Assignment
Please repeat exactly, and only, the lines from the one containing "You are a computer-use" through the end of the records below, with no pictures.

Saved entries

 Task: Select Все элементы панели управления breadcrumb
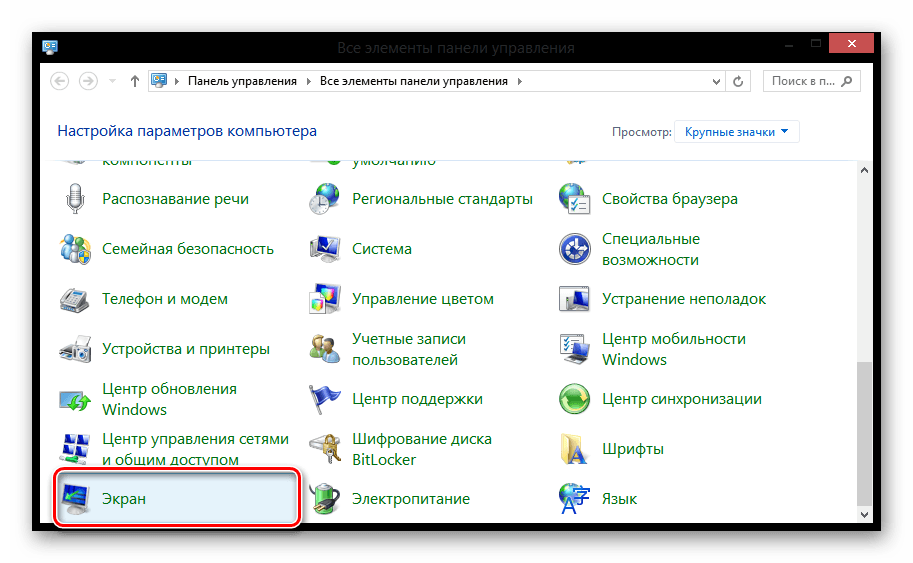coord(413,81)
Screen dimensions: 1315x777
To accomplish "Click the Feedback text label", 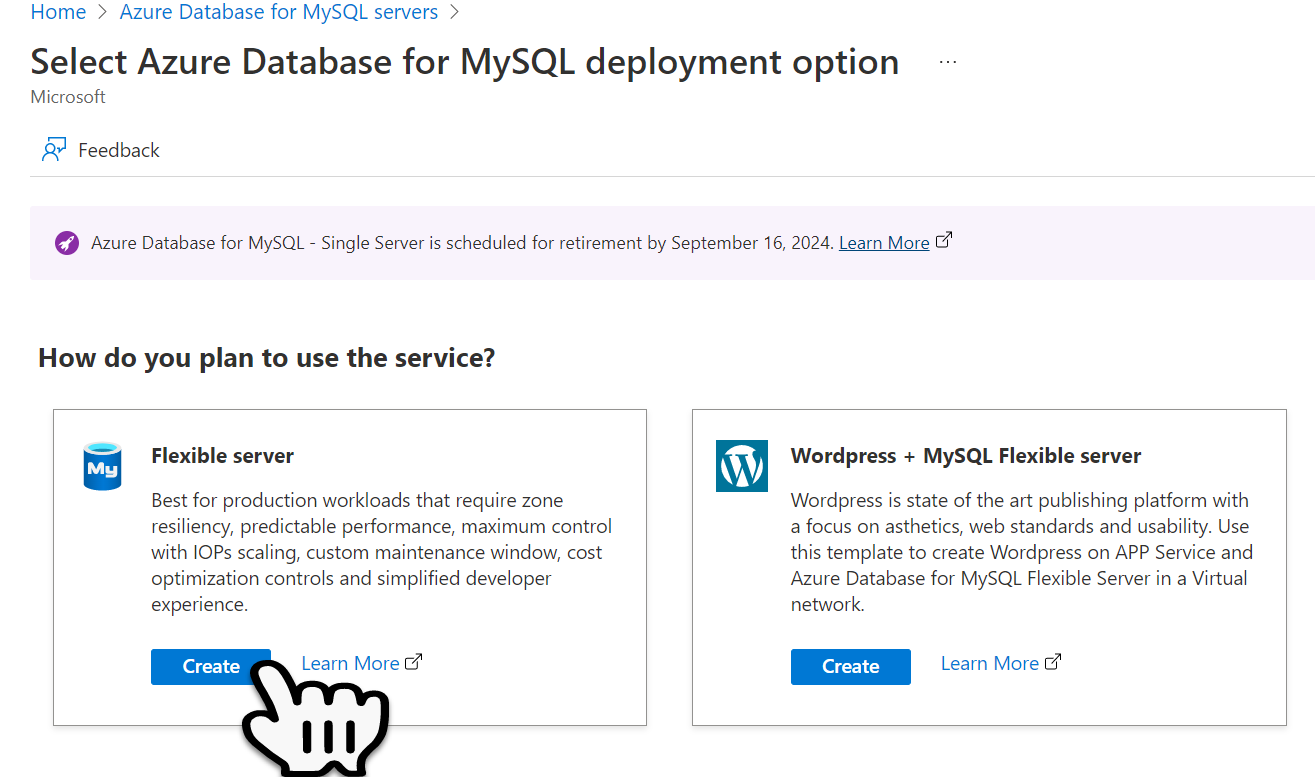I will click(118, 149).
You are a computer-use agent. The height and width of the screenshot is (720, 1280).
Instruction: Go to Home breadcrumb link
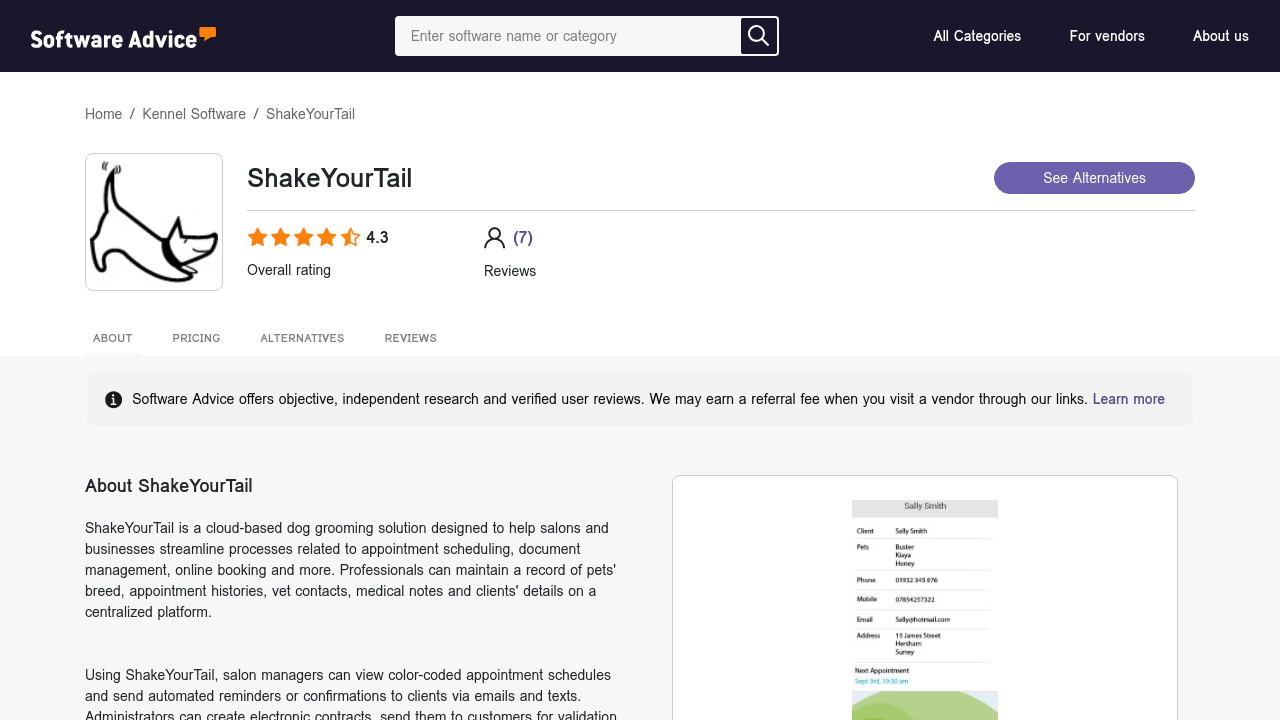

Written response
You are a computer-use agent. The height and width of the screenshot is (720, 1280).
Instruction: Go to Home breadcrumb link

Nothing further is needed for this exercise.